Milloy cites the fact that in the past, black juveniles on bikes were routinely stopped by police for trifling bike infractions in order to detain them, search them, or harass them. What Milloy neglects to mention is that the laws used to justify those stops are no longer on the books. They were successfully challenged by WABA and repealed nearly a decade ago, with the strong support of Councilmember Mendelson.
He also fails to note that WABA’s first formal outreach program was one designed to improve bicycling conditions and grow ridership east of the Anacostia River, with efforts centered squarely in Ward 8. In recent years, in that ward alone, WABA has held over a dozen classes, countless rides and events, and nearly thirty free bike repair clinics at which we have repaired several hundred bikes and led their owners on fun, casual, community rides. Undoubtedly, there are barriers to bicycling in Ward 8 that we must work together to overcome. WABA is working to overcome them and make the streets safer—especially in Ward 8 where the need for affordable mobility is perhaps most acute.
To Milloy, the facts seem not to matter, as his arguments are constructed to tear down a cartoon bicycling “terrorist” that bears little resemblance to real people who ride their bikes in the District: black, white, Latino, or otherwise. Certainly, one can build a composite of the worst behaviors encountered over time and attribute those behaviors to every person who rides a bike—but that is not journalism or even fair characterization. It is lazy stereotyping.
At no point does Mr. Milloy engage with the human side of biking or speak to any people who actually bike. By engaging only with his conceptual cartoon bike-terrorist, Milloy can excuse and justify violence against real people on bikes. He does not fear for his safety, the safety of his spouse, the safety of his children. He does not know the fear that stays with you for days after being threatened on the roadway by the angry driver of a machine weighing a ton. He does not know the fear that creeps into your throat when a bike-commuting family member is a half-hour late arriving home.
Every day, I talk to bicyclists who have been in crashes and try to help them deal with the experience. Less often, I speak to the families of those who have been in more serious crashes and are not able to speak for themselves. I have painted ghost bike memorials for cyclists black and white alike. I have placed them across the region and on both sides of the river, from Germantown to Southern Avenue. I have prayed at the vigils with churches and families, black and white alike.
In those moments, everyone is able to focus on the human tragedy and join together to call for the improvements that might keep the next human tragedy from occurring.
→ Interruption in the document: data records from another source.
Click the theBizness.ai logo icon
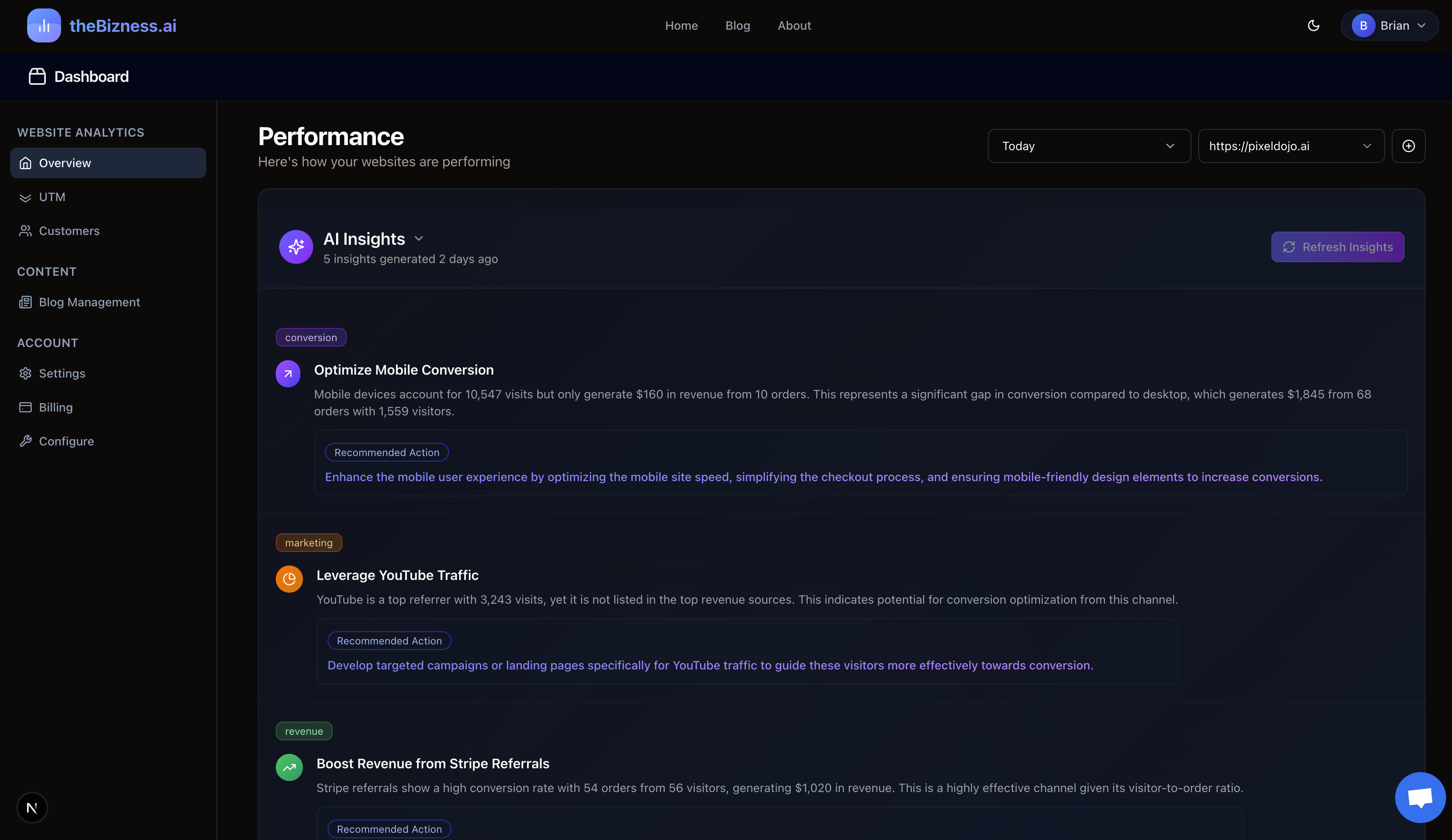The width and height of the screenshot is (1452, 840). (x=44, y=25)
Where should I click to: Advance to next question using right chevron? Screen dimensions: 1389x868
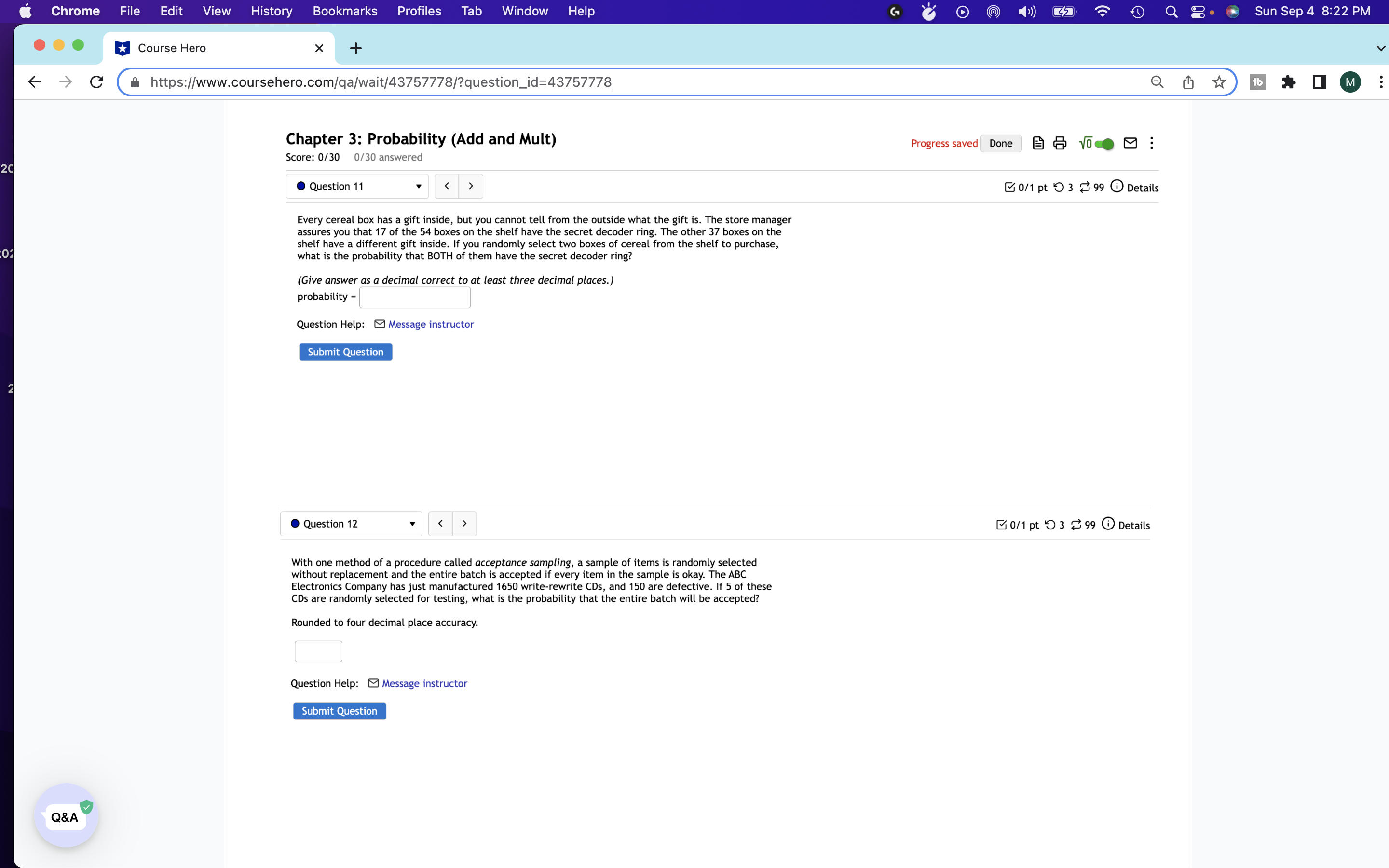pos(471,186)
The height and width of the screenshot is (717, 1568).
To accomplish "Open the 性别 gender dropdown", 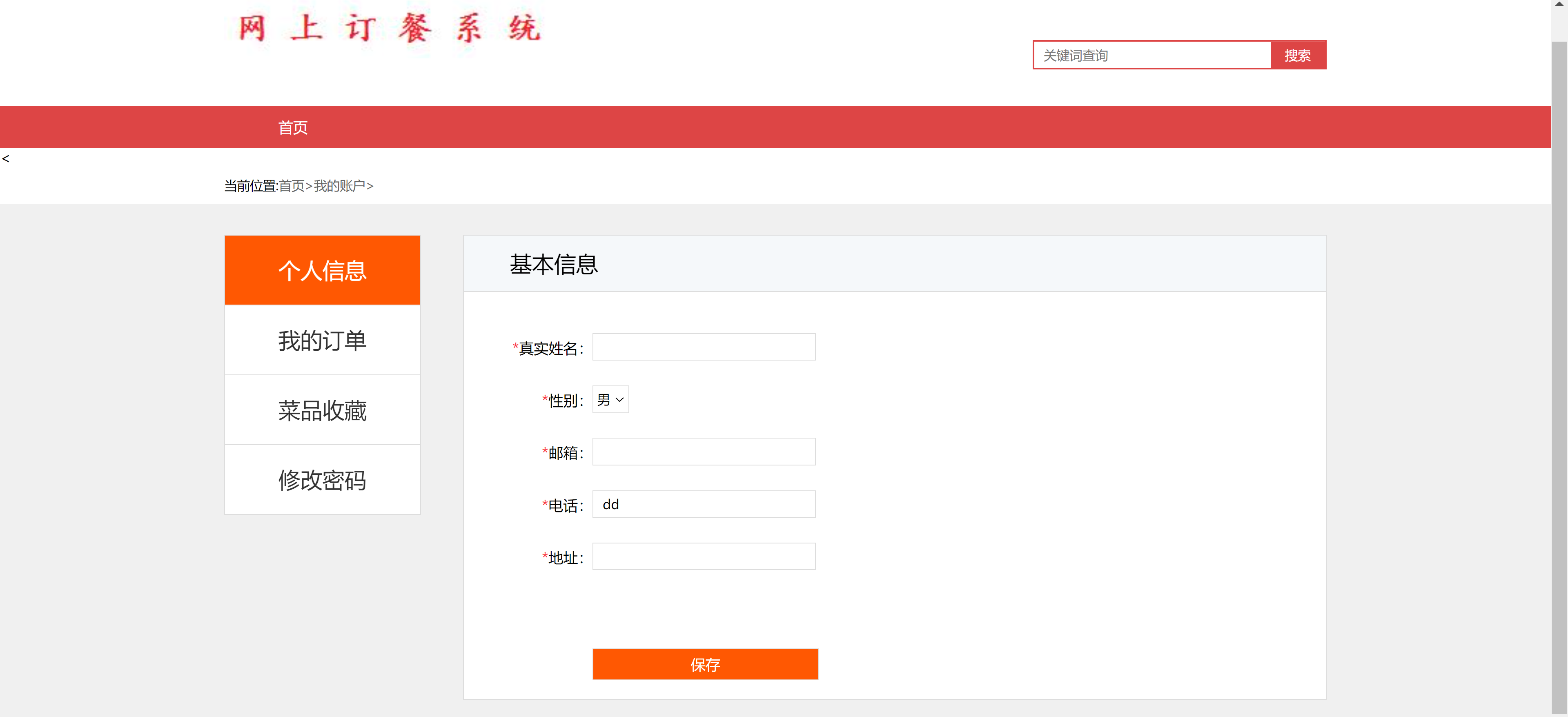I will coord(610,399).
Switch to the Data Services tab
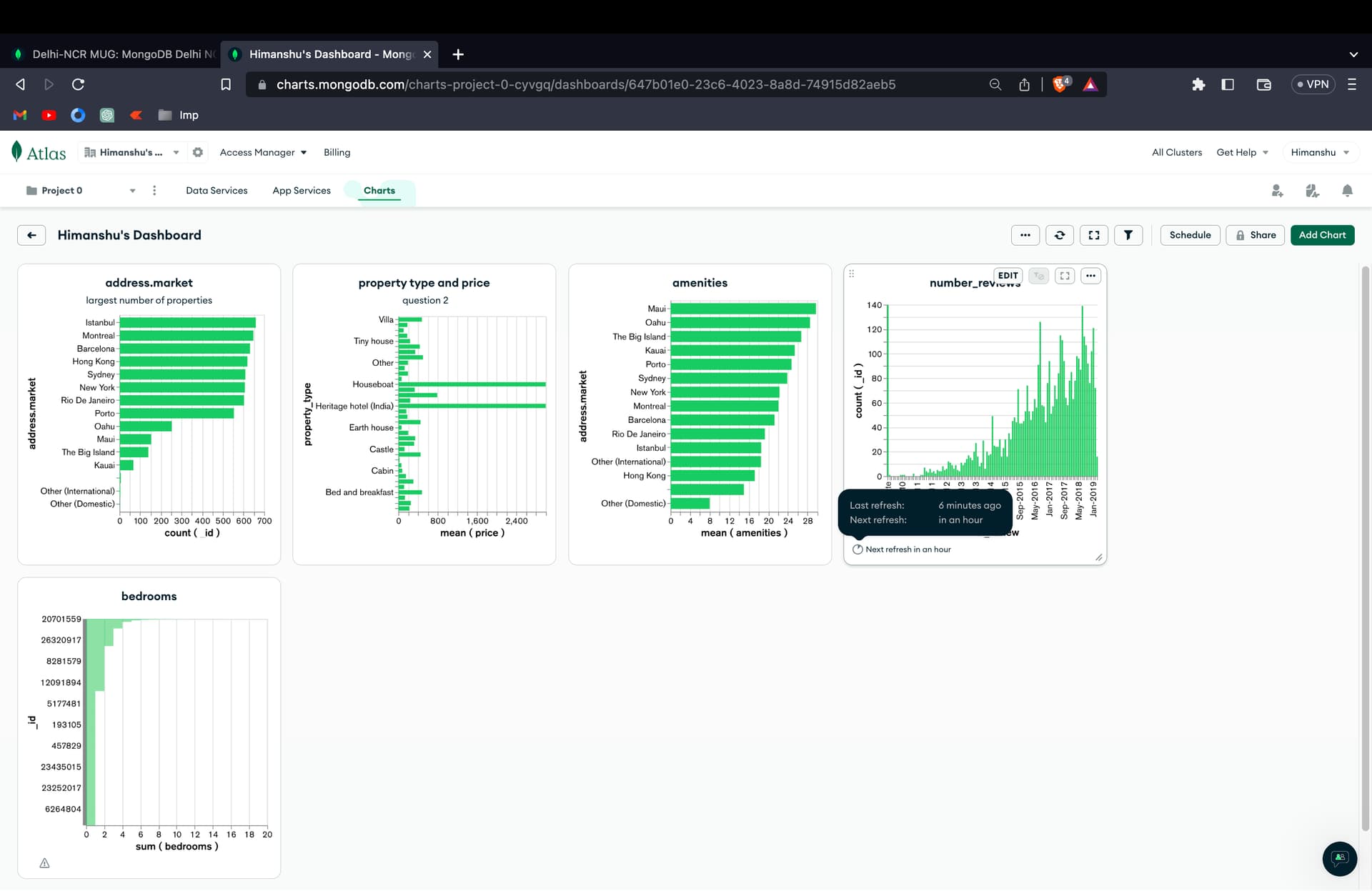 (217, 191)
In those moments it seems so silly that we cannot reconfigure simple pavement and white lines in a way that serves the safety of people, not just the speed of cars. The choice is not an abstract one.
Mr. Milloy: I encourage you to reflect upon your attempt to justify violence against your fellow citizens simply because they choose to travel by bike. In taking this stance, you adopt the cause of the comparatively strong against the comparatively weak and encourage them to use that strength to commit violence against the weak.
If that is the sort of man you are, I understand why you might have difficulty understanding programs like the ones that we run to broaden the appeal of bicycling, make every bicyclist safer, and encourage a safer roadway culture. From your position of strength this all seems silly. For us, all these programs and initiatives and attempts to calm the rhetoric—even the existence of a collective group of bicyclists like WABA—is a form self defense against roads, laws, and an enforcement system that do not yet protect us, and against people who share your views and will take your encouragement literally.